• [Information provided]:

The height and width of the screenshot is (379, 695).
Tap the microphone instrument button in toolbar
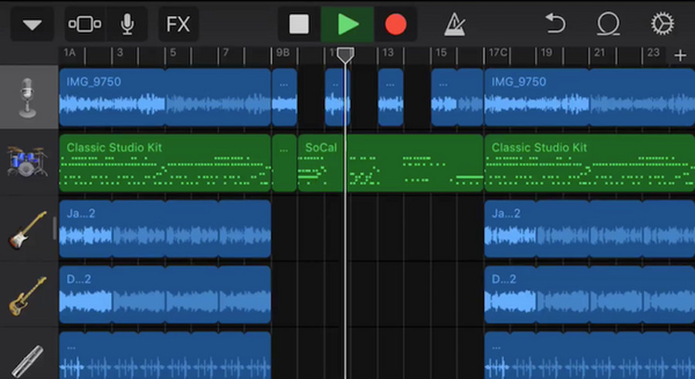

...

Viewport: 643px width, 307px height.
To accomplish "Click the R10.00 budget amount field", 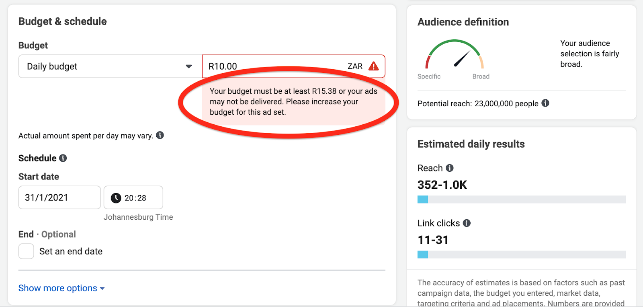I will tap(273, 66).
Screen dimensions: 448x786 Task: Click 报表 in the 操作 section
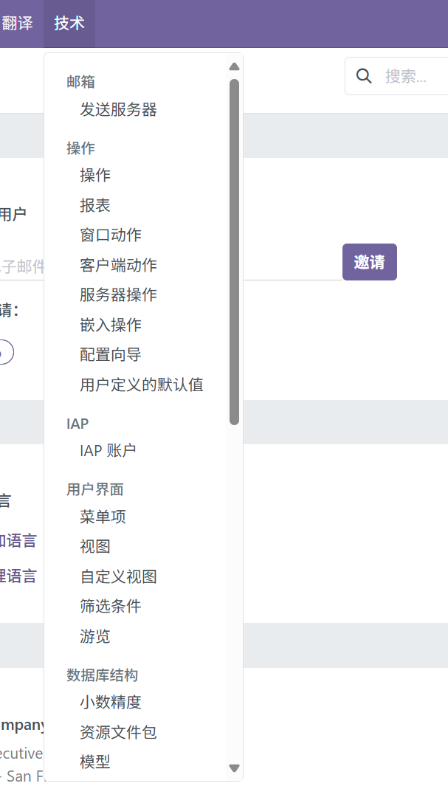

• [What you have to do]: In the entries above, find the line holding "The height and" and the line holding "Tap the microphone", then retype exactly those two lines and every line between them, and nothing else.

• [Solution for this task]:
The height and width of the screenshot is (379, 695).
Tap the microphone instrument button in toolbar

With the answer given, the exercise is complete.